Mac users fearing that they might have contracted the malware that reportedly infected roughly 700,000 Macs worldwide are encouraged to….:
1) Download FlashbackRemoval.zip to the Mac machine you want to scan;
2) Double-click the zip package to unzip it in the current folder;
3) Double-click the FlashBack Removal app to run the tool;
4) Follow the instructions to check your system and clean any infections.
F-Secure was the first to provide a comprehensive set of instructions for manually removing the newest version (at that time) of the Flashback Trojan.
The security vendor is now dedicated to helping every Mac user stay out of harm’s way. To be noted that security vendors Kaspersky and Intego have both released similar Flashback detection/removal tools.
F-Secure’s app in particular creates a log file (RemoveFlashback.log) on the user’s Desktop and, “if any infections are found, they are quarantined into an encrypted ZIP file (flashback_quarantine.zip) to the current user’s Home folder. The ZIP is encrypted with the password 'infected',” says F-Secure.
The firm seems eager to acknowledge that Apple has failed to produce such a tool for its customers, and for good reason too.

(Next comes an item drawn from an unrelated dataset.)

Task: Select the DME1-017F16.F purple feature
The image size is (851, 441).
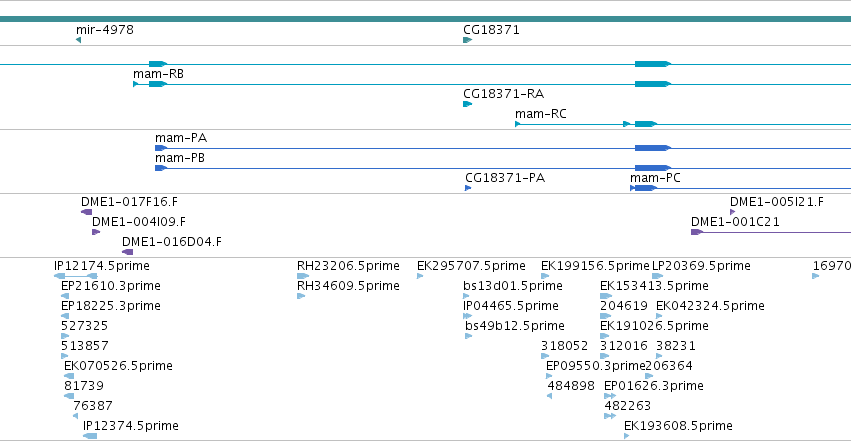Action: pyautogui.click(x=86, y=212)

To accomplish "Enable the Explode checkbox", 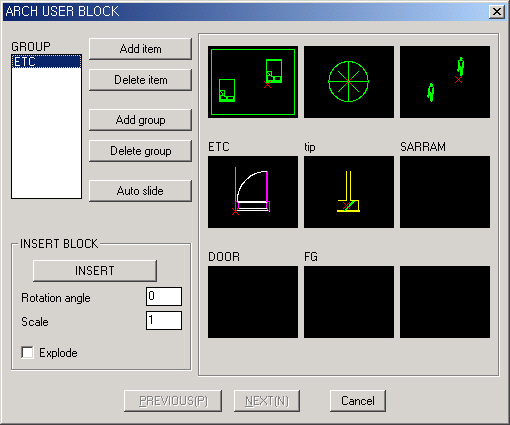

“Quite surprisingly, Apple hasn't added detection for Flashback - by far the most widespread OS X malware ever - to the built-in Xprotect OS X antivirus tool,” F-Secure writes.
Actually, some would say it’s not surprising at all. The Cupertino computer giant has always been nothing short of a sloth regarding security patches, not just for the Java platform, but for most of the Mac OS X components in need of attention from a security standpoint.
“Also note that Apple has not provided a patch for the Java vulnerability used by Flashback for OS X v10.5 (or earlier),” F-Secure adds. “More than 16% of Macs still run OS X 10.5.”
Just like Apple, F-Secure’s advice to those running older versions of Mac OS X is to disable Java in their browser, or uninstall it altogether.